The insurance firm has worked with insurtech Tractable since 2018 on using computer vision, and it will now deploy it on some Japanese auto claims
Industry giant Tokio Marine has deployed AI computer vision technology to assess damage on some of its motor insurance claims in Japan.
The deal with insurtech company Tractable to use its Loss Adjuster Application marks the first time that a major Japanese insurer has used an AI damage assessment tool in this area.
The two companies have worked together since 2018 to improve Tokio Marine’s damage appraisal operations, which require complex visual assessments, using computer vision.
Tokio Marine Group deputy general manager Hidenori Kobayashi said: “In Japan, after an accident, it can take 2-3 weeks to determine the amount that should be paid.
“By using Tractable’s world-leading AI to assess car damage, we expect to shorten that time considerably, cementing our position as a company proud to pioneer new technology that transforms the claims journey for our customers.”
After running a series of trials, Tokio Marine will now use the technology in one of its claim service centres from April 2020, with the potential to deploy it across the country.

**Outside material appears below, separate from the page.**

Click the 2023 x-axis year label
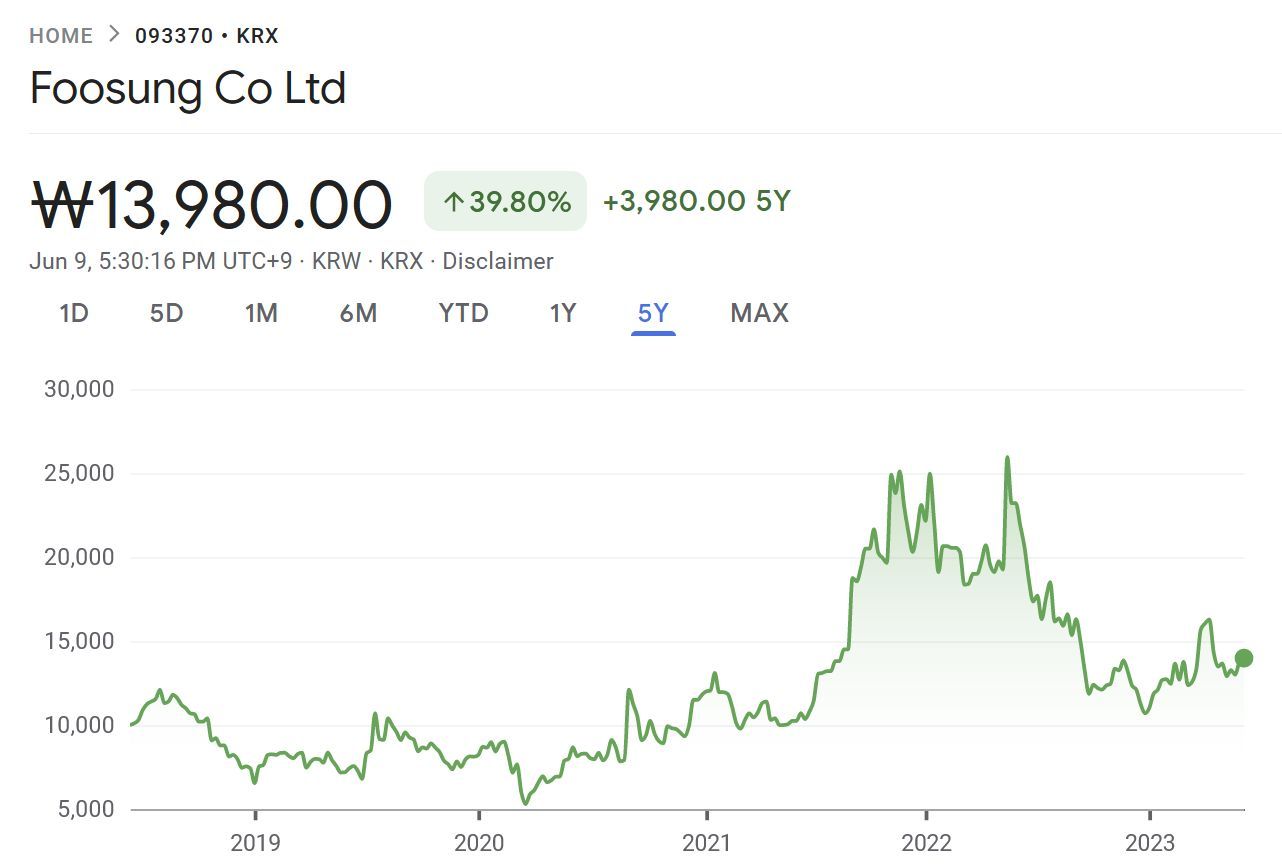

Tractable co-founder and CEO Alex Dalyac said: “We are honoured to be selected as the AI partner by one of the world’s largest insurers.
“We see this as testament to the quality of our technology, the maturity of our solution and trust in our people.
“Computer vision is accelerating accident recovery; the technology is here, it’s on the ground and it’s making a difference.”
As well as Japan, Tokio Marine operates across Asia, the Americas and Europe.
Analyst explains why computer vision is a useful tool for insurance firms
Tractable’s computer vision technology was highlighted by data and analytics firm GlobalData as an example of how the technology is being used to enhance insurers’ ability to serve customers.
Explaining how its tool works, the firm’s disruptive tech analyst Venkata Naveen said: “The damage assessment system can be integrated into the workflows of insurers so that they can enable policyholders to raise claims by uploading visuals of the damages.
“The company has trained the system on numerous real images of car accidents to understand and analyse the damage accurately.
“The analysis is used to create estimates for vehicle repairs and other related expenses and eliminate any inaccurate estimates.
“Computer vision, with its ability to analyse and extract meaningful insights from digital images, is playing a unique role in fuelling digital transformation — with interesting use cases across industry value chains not limited to retail, insurance, healthcare and travel and tourism.”